The task: At the line containing "Where should I click to: Select", start repeating the entries exactly, and continue through the last line.

* * * * *

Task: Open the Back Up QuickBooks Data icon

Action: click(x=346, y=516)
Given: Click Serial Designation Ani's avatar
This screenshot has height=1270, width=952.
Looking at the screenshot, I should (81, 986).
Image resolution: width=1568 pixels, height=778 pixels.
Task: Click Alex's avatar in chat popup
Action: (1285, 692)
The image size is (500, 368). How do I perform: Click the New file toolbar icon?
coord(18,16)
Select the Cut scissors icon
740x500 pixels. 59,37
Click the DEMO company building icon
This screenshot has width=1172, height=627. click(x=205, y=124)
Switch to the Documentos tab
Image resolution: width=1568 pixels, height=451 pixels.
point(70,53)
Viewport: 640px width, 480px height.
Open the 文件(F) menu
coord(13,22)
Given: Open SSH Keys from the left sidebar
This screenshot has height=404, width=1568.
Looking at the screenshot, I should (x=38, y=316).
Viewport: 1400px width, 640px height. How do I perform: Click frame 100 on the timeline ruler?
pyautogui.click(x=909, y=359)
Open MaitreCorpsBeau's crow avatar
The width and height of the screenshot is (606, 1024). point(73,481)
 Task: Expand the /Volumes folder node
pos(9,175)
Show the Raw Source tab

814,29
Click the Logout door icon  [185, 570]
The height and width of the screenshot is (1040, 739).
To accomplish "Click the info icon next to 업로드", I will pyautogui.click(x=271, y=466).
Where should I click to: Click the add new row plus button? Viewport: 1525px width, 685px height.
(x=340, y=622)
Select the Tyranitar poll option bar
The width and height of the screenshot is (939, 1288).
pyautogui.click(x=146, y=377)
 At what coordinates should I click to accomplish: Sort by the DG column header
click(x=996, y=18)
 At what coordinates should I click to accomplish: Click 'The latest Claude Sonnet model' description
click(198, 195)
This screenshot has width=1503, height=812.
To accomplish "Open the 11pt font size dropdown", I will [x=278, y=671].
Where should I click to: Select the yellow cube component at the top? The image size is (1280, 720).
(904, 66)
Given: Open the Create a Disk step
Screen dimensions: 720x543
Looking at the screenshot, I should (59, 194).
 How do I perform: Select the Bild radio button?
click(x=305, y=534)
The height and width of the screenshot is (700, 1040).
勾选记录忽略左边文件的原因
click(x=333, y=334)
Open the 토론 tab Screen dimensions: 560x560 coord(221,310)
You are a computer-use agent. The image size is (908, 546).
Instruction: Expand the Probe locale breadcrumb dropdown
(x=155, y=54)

* * * * *

Result of the task:
Where should I click to: Select the yellow cube component at the top? The image size is (1280, 720).
(904, 66)
Given: Open the Create a Disk step
Screen dimensions: 720x543
Looking at the screenshot, I should (59, 194).
 How do I perform: Select the Bild radio button?
click(x=305, y=534)
The height and width of the screenshot is (700, 1040).
勾选记录忽略左边文件的原因
click(x=333, y=334)
Open the 토론 tab Screen dimensions: 560x560 coord(221,310)
You are a computer-use agent. The image size is (908, 546).
Instruction: Expand the Probe locale breadcrumb dropdown
(x=155, y=54)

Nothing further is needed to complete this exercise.